## Directions for this task
Only one span is wanted from the lines below: from the one with "Where should I" up to and including the one with "Viewport: 227px width, 377px height.". Copy it exactly, without images.

## Entries shown
__________

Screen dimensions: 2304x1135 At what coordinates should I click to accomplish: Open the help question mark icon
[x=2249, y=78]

__________

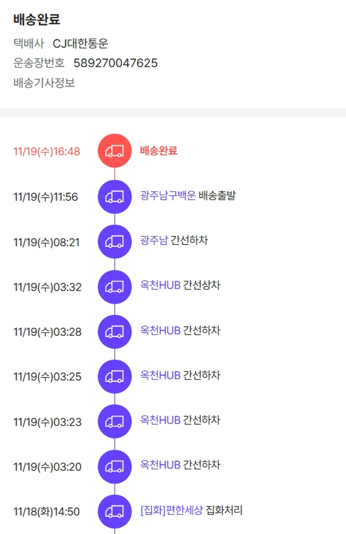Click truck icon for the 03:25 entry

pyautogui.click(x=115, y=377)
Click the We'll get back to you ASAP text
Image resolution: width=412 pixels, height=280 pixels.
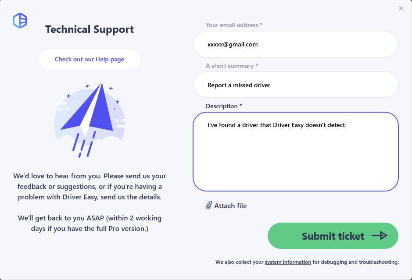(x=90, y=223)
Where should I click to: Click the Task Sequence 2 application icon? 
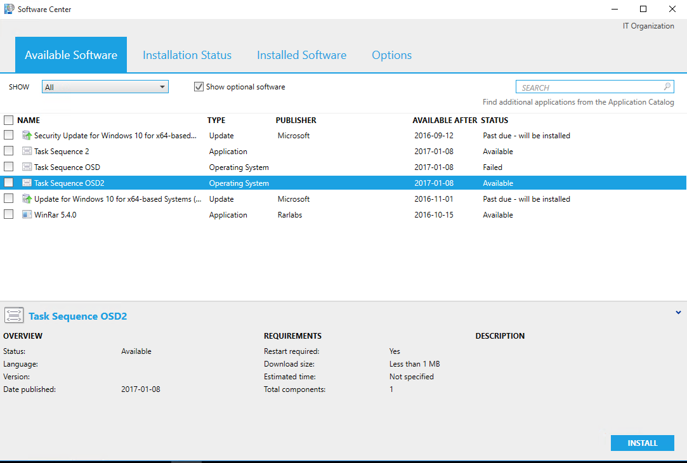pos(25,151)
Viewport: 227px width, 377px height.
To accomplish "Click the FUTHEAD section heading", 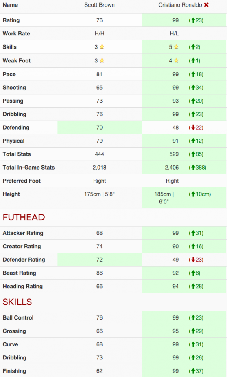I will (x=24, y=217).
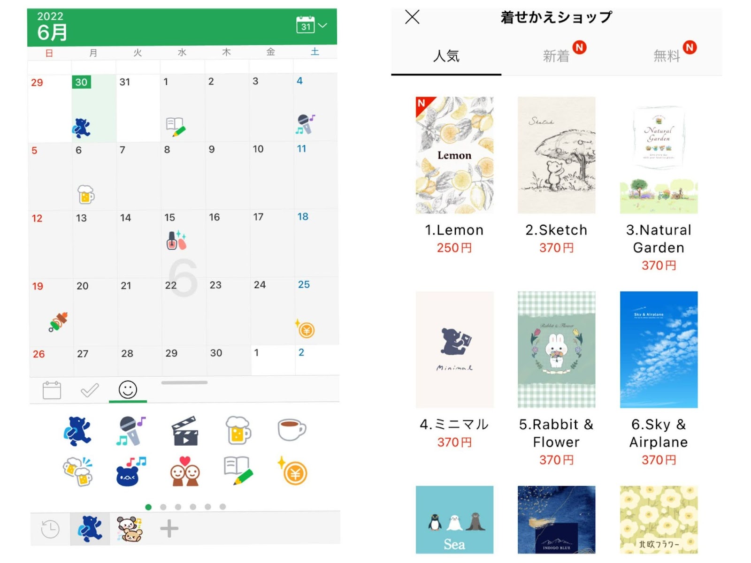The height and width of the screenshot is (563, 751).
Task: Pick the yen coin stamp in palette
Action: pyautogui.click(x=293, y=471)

__________

## Exercise result
Where should I click to: Click the Task Sequence 2 application icon? 
pos(25,151)
Viewport: 227px width, 377px height.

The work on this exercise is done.